Whatever, the entirety of the Cartoon Network is worth less than a cup of camel piss.  They're just shitting all over a piece of shit, which will then be flushed into an ocean of shit.


----------



## TwilightV (Oct 7, 2008)

Are you kidding?! It has Megas in it! MEGAS!!!


----------



## Wreth (Oct 7, 2008)

wtf? anime style? wtfh?


----------



## AlexX (Oct 7, 2008)

A lot of the characters look really odd in anime style (especially the Eds... and that show was probably my favorite). About the only ones who look good in the style are the Ben 10 stuff and the Powerpuff Girls, and the Powerpuff Girls might just be because they've been in an actual anime before...


----------



## TwilightV (Oct 7, 2008)

Actually, I like how they rendered Dexter. Apparently, there's also going to be a manga tie-in.

...You know what would really be weird? If they included the characters of the earlier works, Two Stupid Dogs and Swat Kats: The Radical Squadron.


----------



## Lukar (Oct 7, 2008)

What.

The.

F*CK.


----------



## Verin Asper (Oct 7, 2008)

...its bad enough I lost Toonami CN...stop it...stop it now


----------



## AlexX (Oct 7, 2008)

TwilightV said:


> ...You know what would really be weird? If they included the characters of the earlier works, Two Stupid Dogs and Swat Kats: The Radical Squadron.

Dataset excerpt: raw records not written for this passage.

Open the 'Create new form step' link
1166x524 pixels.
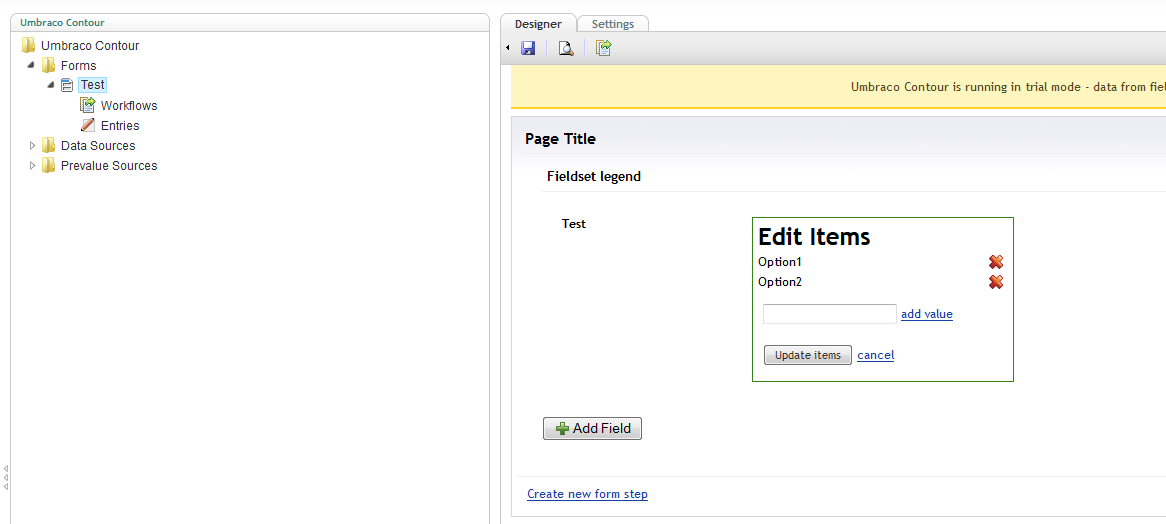pyautogui.click(x=587, y=494)
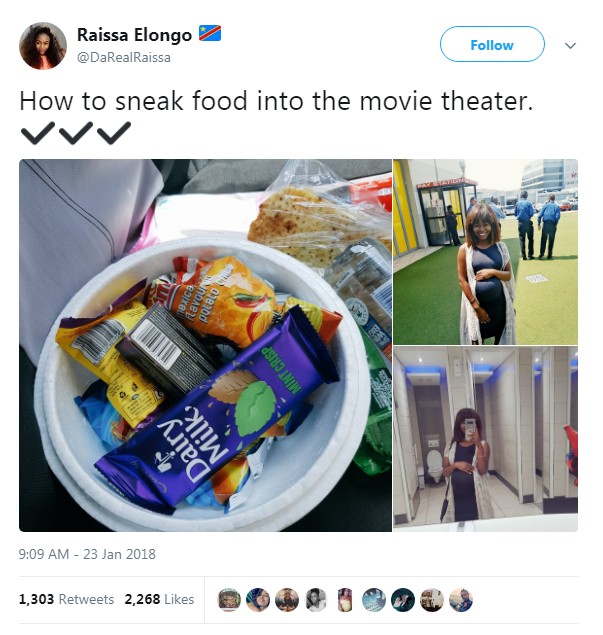Open the second liker avatar in row

(x=258, y=600)
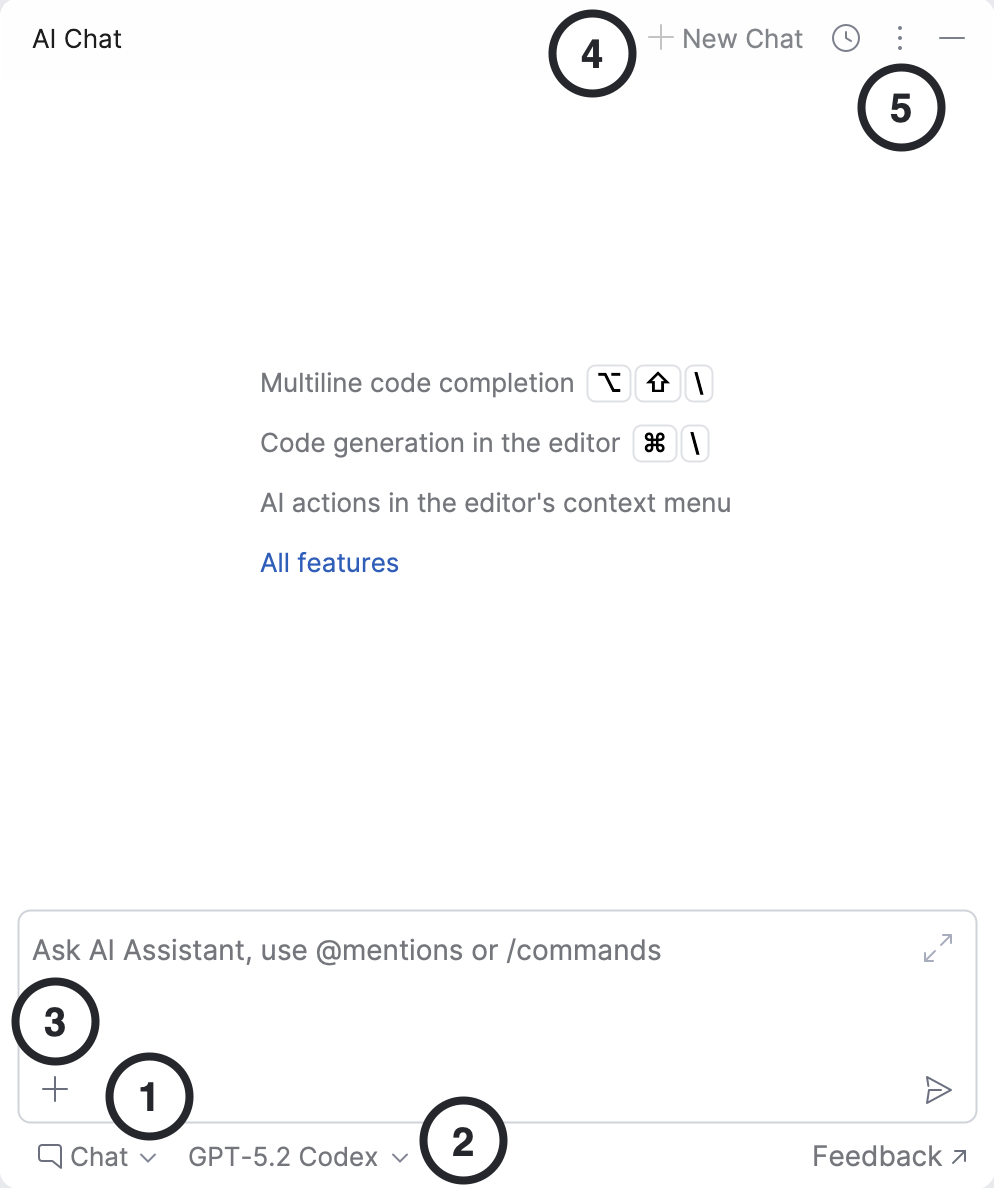
Task: Click the AI Chat panel title
Action: tap(77, 39)
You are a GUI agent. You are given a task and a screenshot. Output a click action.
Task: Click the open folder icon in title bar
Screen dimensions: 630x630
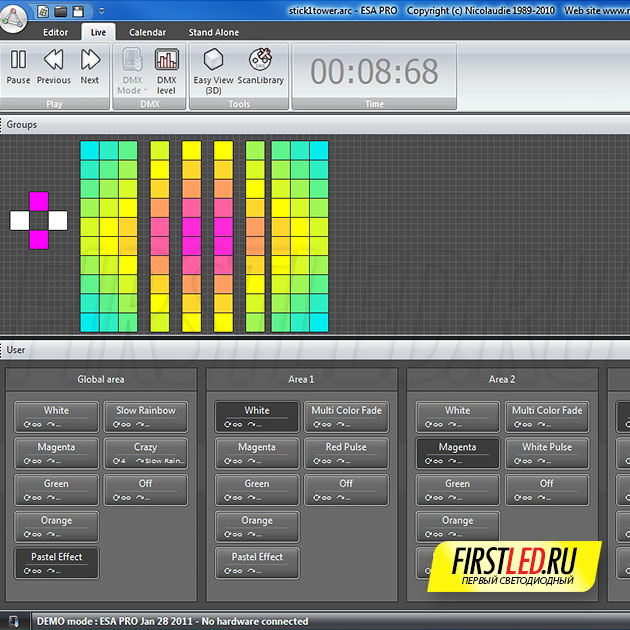coord(60,11)
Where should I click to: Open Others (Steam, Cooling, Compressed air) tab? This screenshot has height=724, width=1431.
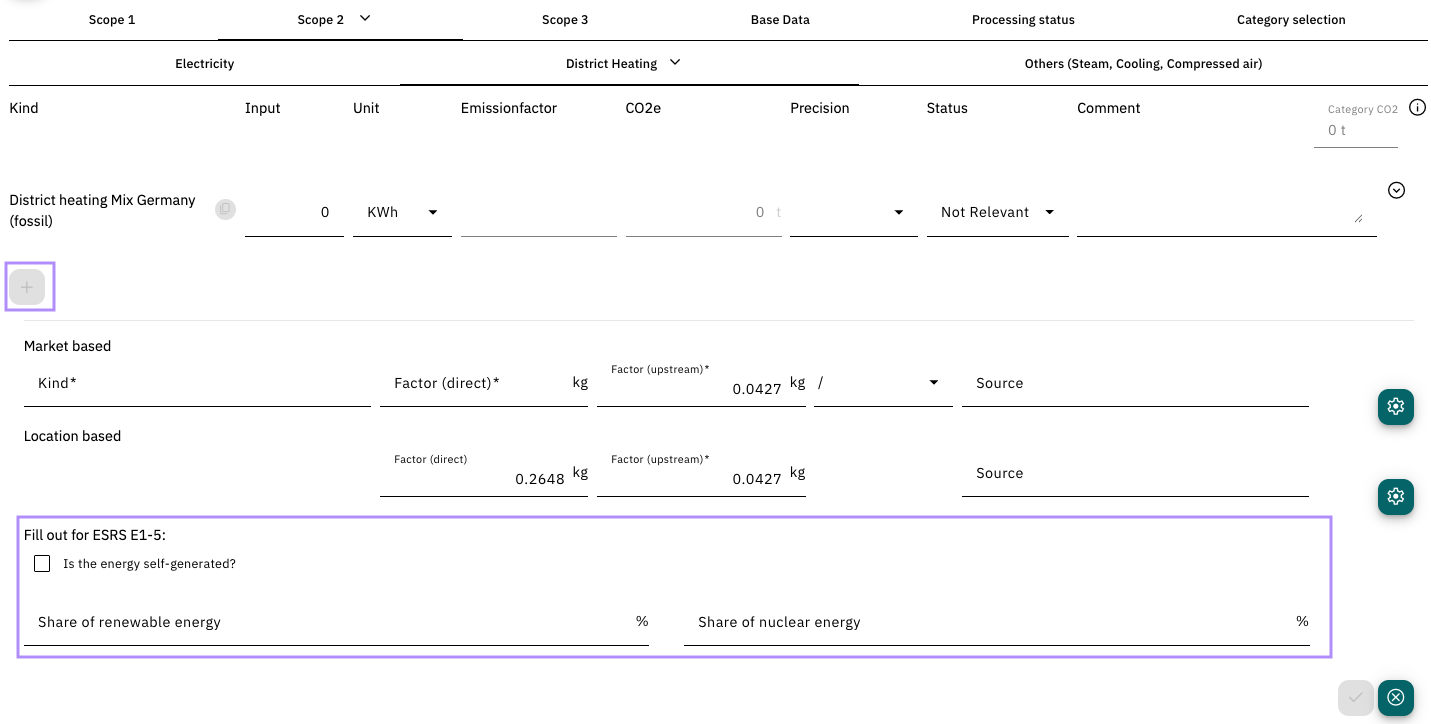coord(1143,63)
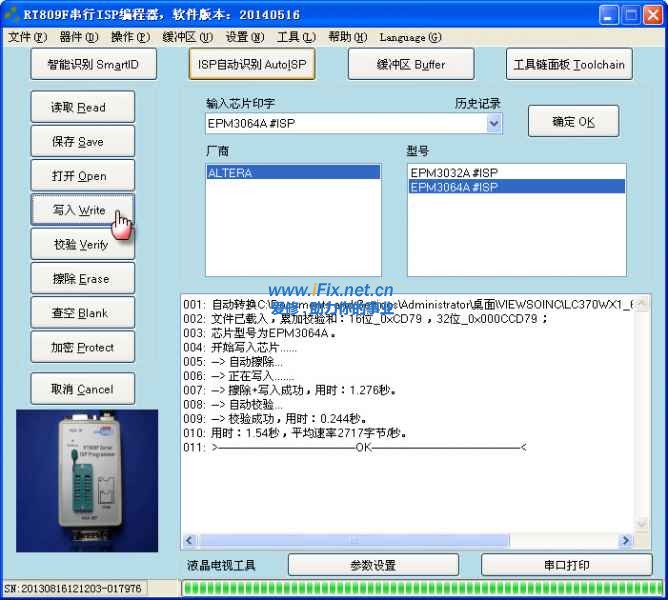Click the log horizontal scrollbar right arrow
Viewport: 668px width, 600px height.
click(x=627, y=541)
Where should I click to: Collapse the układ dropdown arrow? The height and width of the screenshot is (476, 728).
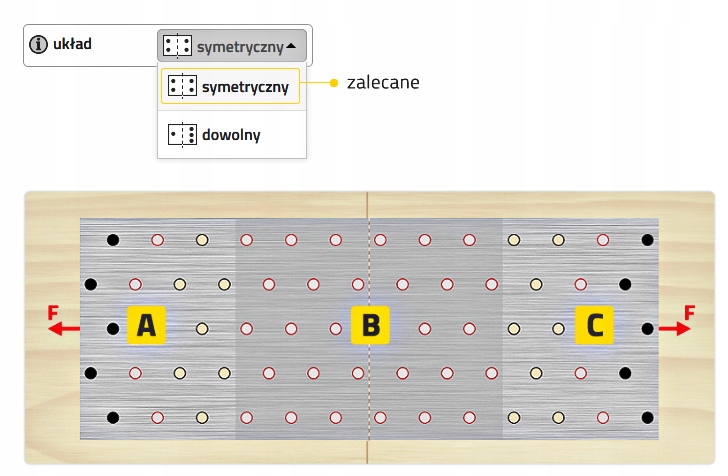click(291, 46)
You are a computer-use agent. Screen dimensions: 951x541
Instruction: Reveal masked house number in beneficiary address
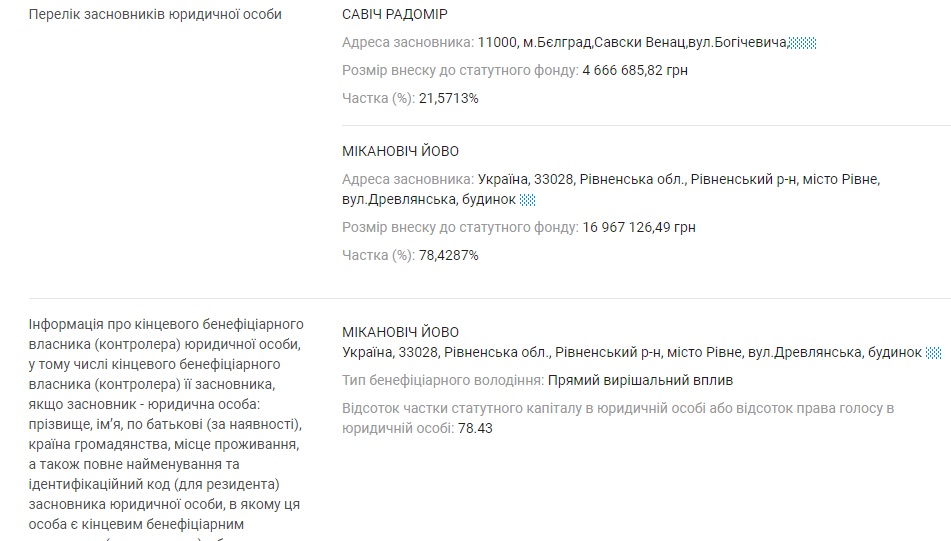(x=933, y=353)
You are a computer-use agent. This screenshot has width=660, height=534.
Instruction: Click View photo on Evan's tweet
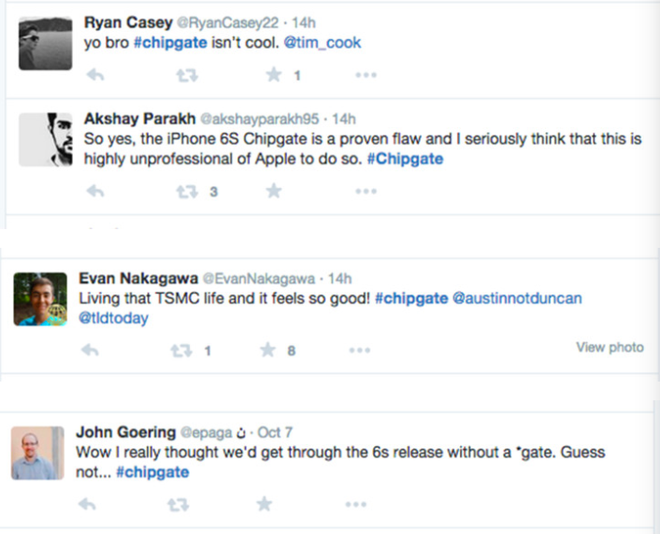(609, 347)
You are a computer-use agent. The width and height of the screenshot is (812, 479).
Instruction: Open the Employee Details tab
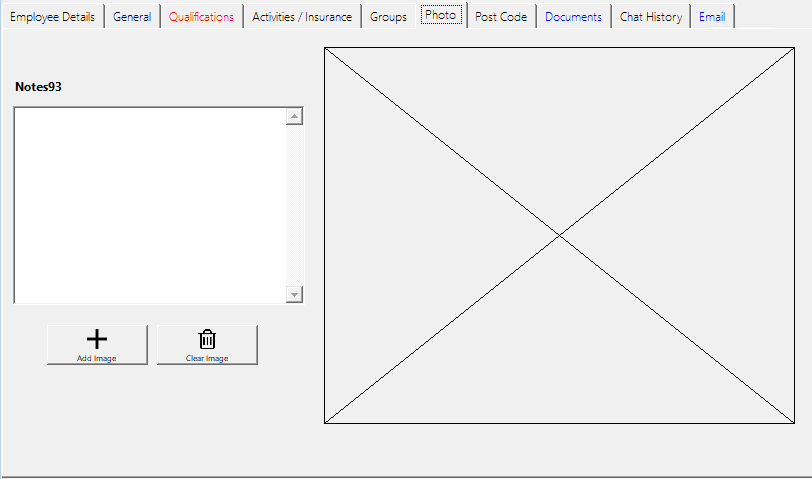tap(52, 17)
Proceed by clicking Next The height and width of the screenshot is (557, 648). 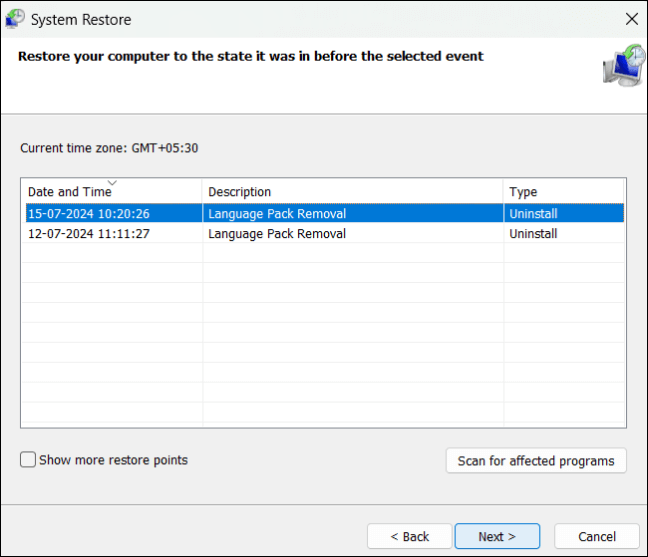497,536
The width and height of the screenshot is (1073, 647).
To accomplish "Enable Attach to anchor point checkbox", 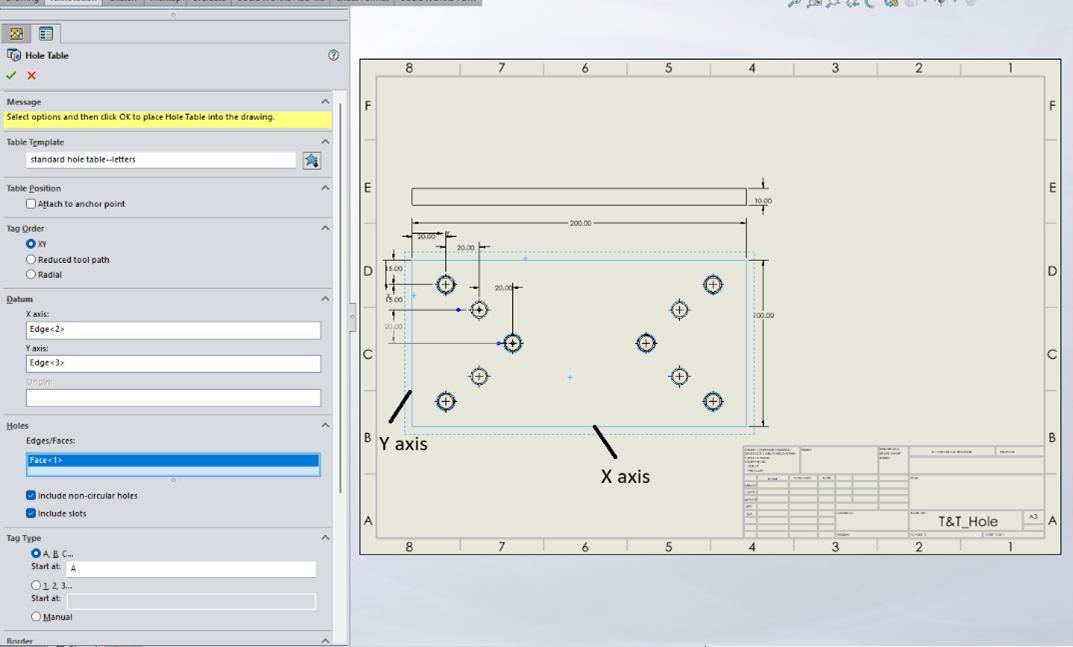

Those aren't owned by Cartoon Network, though. I believe only the shows originally taken from their Cartoon Cartoon show are their property.


----------



## C. Lupus (Oct 7, 2008)

T_T


----------



## TwilightV (Oct 7, 2008)

Nonsense. It's all owned by Time Warner inc..  And as for Toonami, it was dead long before it went off the air. Hmm, if Tom were in this game...


----------



## Verin Asper (Oct 7, 2008)

TwilightV said:


> Nonsense. It's all owned by Time Warner inc..  And as for Toonami, it was dead long before it went off the air. Hmm, if Tom were in this game...


Which version of Tom XD


----------



## TwilightV (Oct 7, 2008)

Why not all of them?


----------



## Enigmaticat (Oct 7, 2008)

All they're doing is cashing in, on what used to be the best cartoons.


----------



## TwilightV (Oct 7, 2008)

To quote the Red Guy, "Is that a crime?".


----------



## Verin Asper (Oct 7, 2008)

TwilightV said:


> Why not all of them?


I would say that too, Tom is too cool to just be left to the side.


----------



## CyberFoxx (Oct 7, 2008)

Meh, looks like it'd be mindless fun. And since they said it'll have free play in the FAQ, I could always play it when I get bored with the other ~1000 MMOs out there...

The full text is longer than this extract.